### What you should do
An exact copy of every record below is needed, with the pictures left out.

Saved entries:
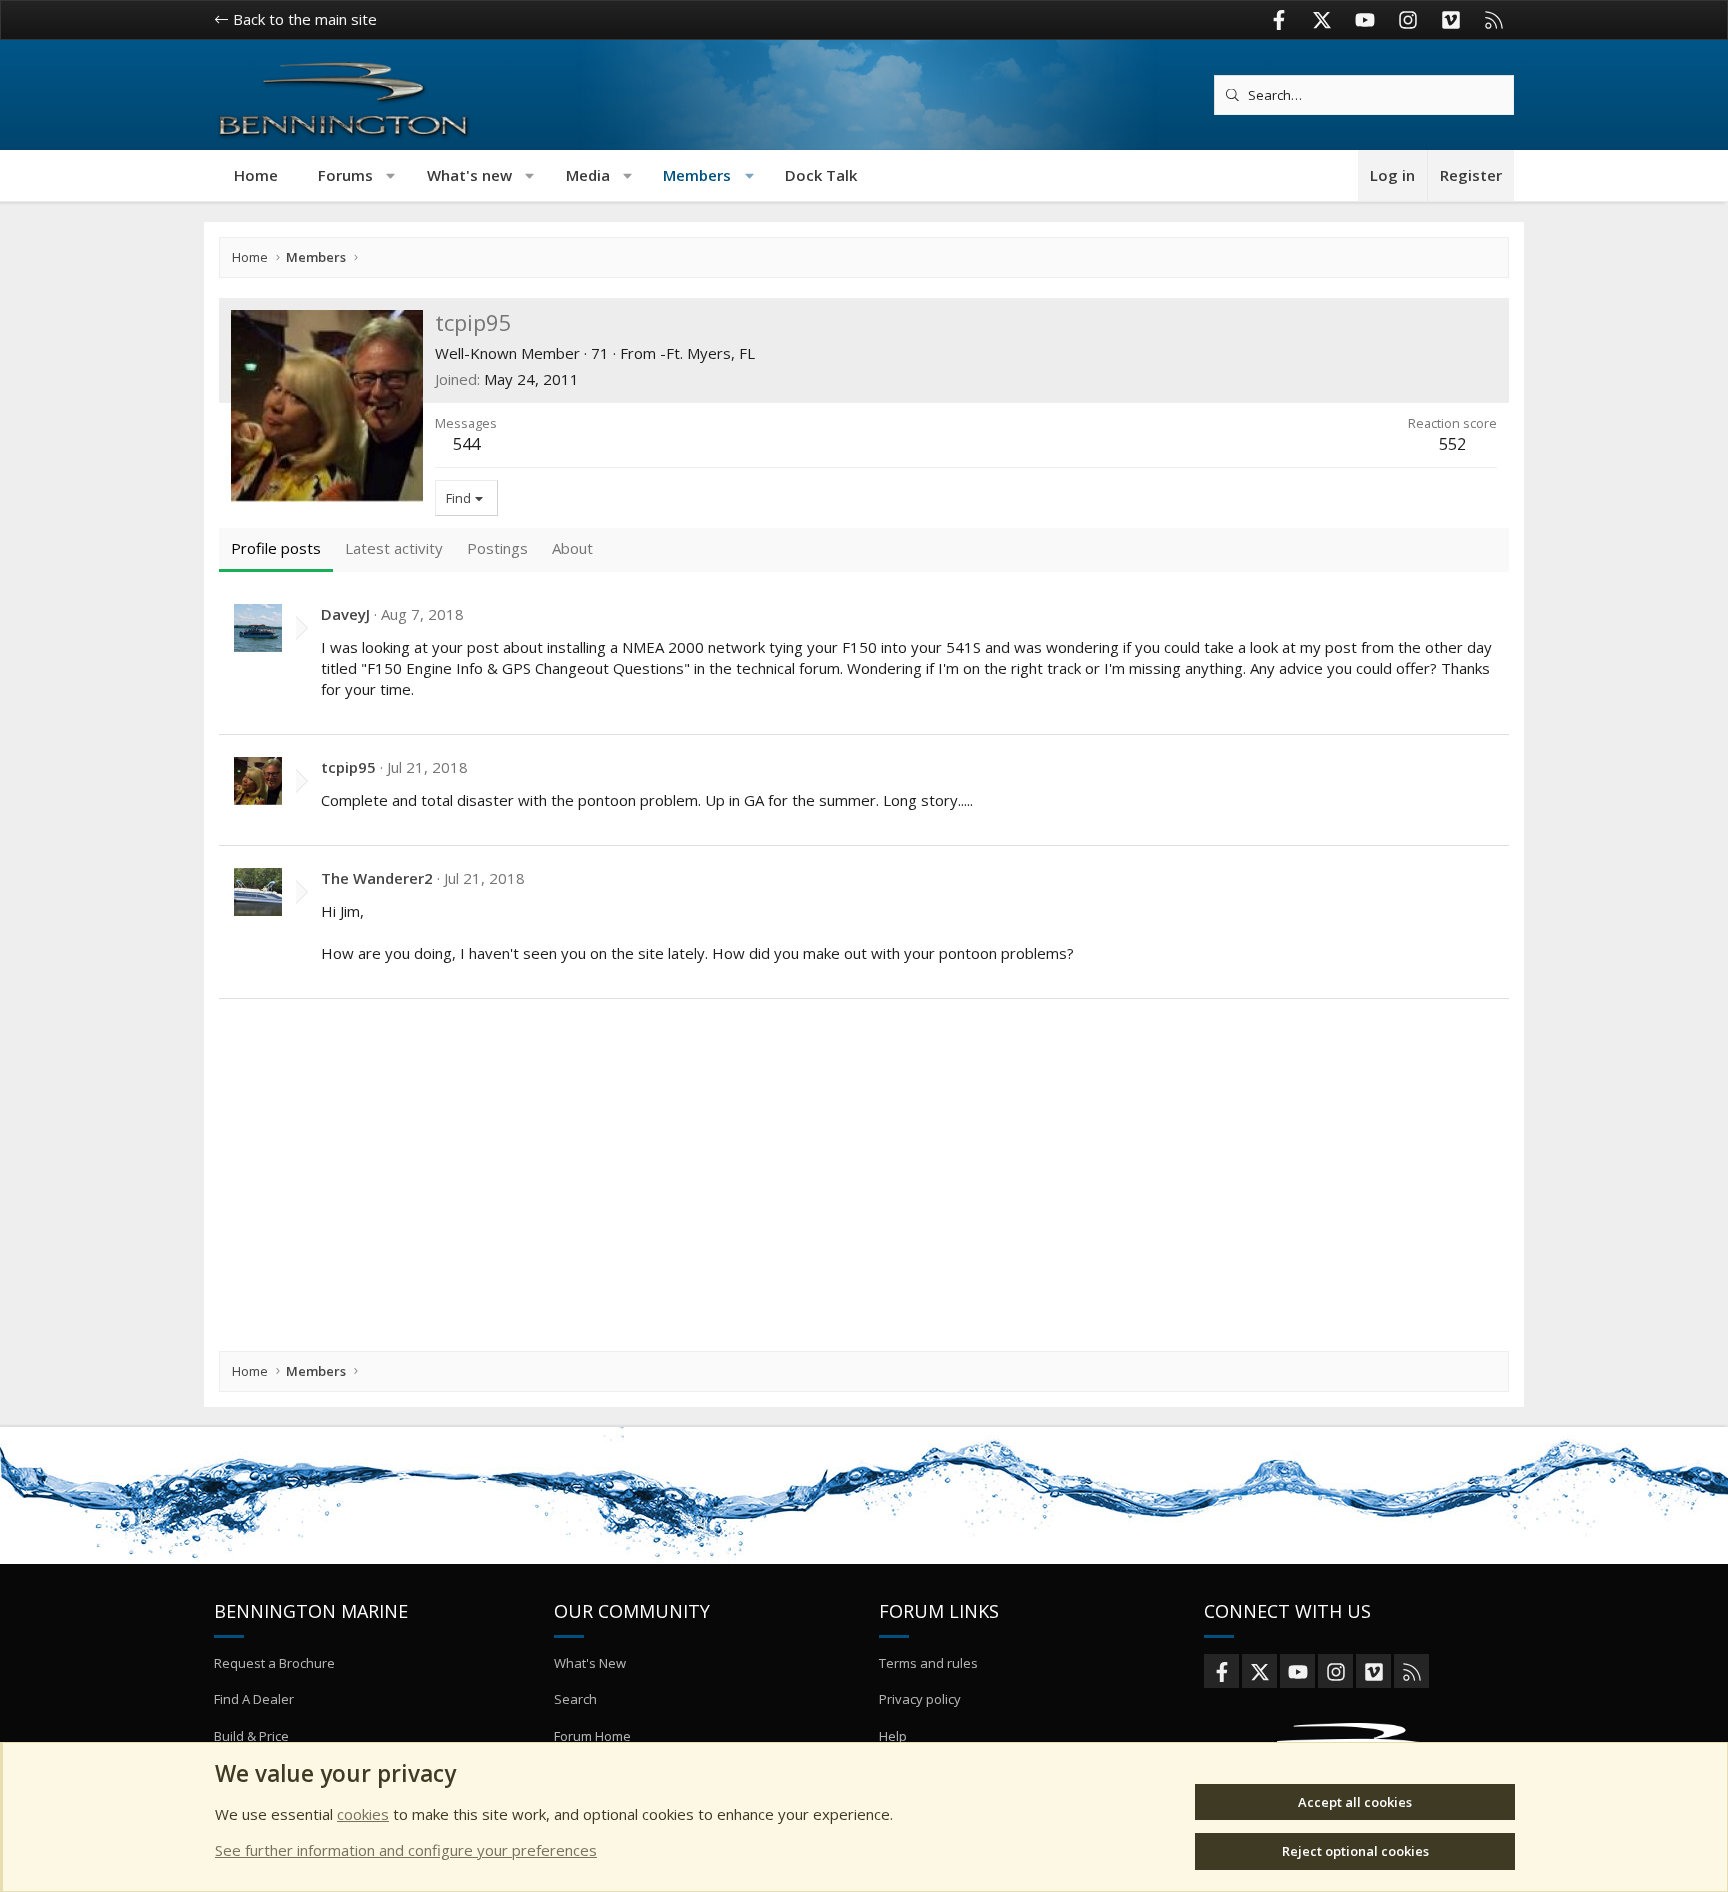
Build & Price (251, 1736)
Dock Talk (821, 175)
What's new (469, 175)
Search (575, 1699)
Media (588, 175)
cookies (363, 1814)
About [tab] (572, 548)
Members (697, 175)
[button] (391, 175)
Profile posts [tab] (276, 548)
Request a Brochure (274, 1663)
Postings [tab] (497, 548)
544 (466, 444)
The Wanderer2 (377, 878)
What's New (590, 1663)
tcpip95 (348, 767)
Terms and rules (928, 1663)
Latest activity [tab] (394, 548)
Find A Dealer (254, 1699)
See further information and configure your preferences (406, 1850)
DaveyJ (345, 614)
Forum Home (592, 1736)
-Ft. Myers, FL (707, 353)
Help (893, 1736)
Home (256, 175)
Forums (345, 175)
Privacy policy (920, 1699)
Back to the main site (303, 19)
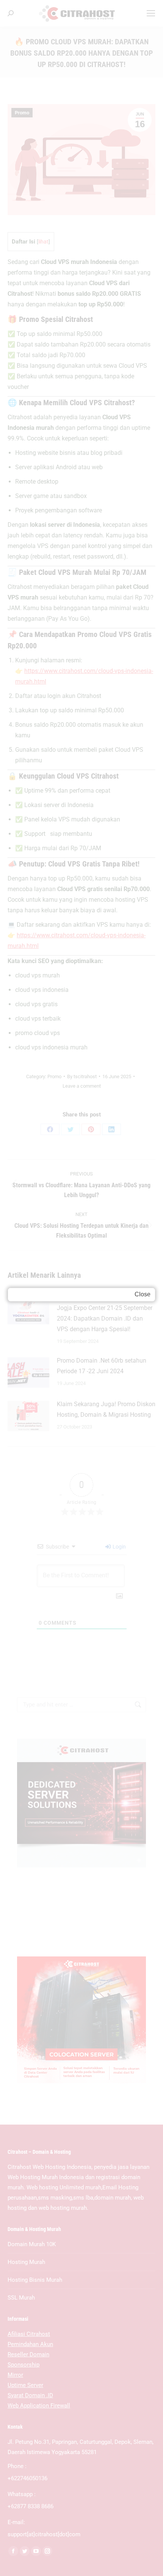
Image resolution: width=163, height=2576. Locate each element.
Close (142, 1294)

### Response below
Build & Price (251, 1736)
Dock Talk (821, 175)
What's new (469, 175)
Search (575, 1699)
Media (588, 175)
cookies (363, 1814)
About [tab] (572, 548)
Members (697, 175)
[button] (391, 175)
Profile posts [tab] (276, 548)
Request a Brochure (274, 1663)
Postings [tab] (497, 548)
544 (466, 444)
The Wanderer2 (377, 878)
What's New (590, 1663)
tcpip95 (348, 767)
Terms and rules (928, 1663)
Latest activity [tab] (394, 548)
Find A Dealer (254, 1699)
See further information and configure your preferences (406, 1850)
DaveyJ (345, 614)
Forum Home (592, 1736)
-Ft. Myers, FL (707, 353)
Help (893, 1736)
Home (256, 175)
Forums (345, 175)
Privacy policy (920, 1699)
Back to the main site (303, 19)
Image resolution: width=163, height=2576. Locate each element.
Close (142, 1294)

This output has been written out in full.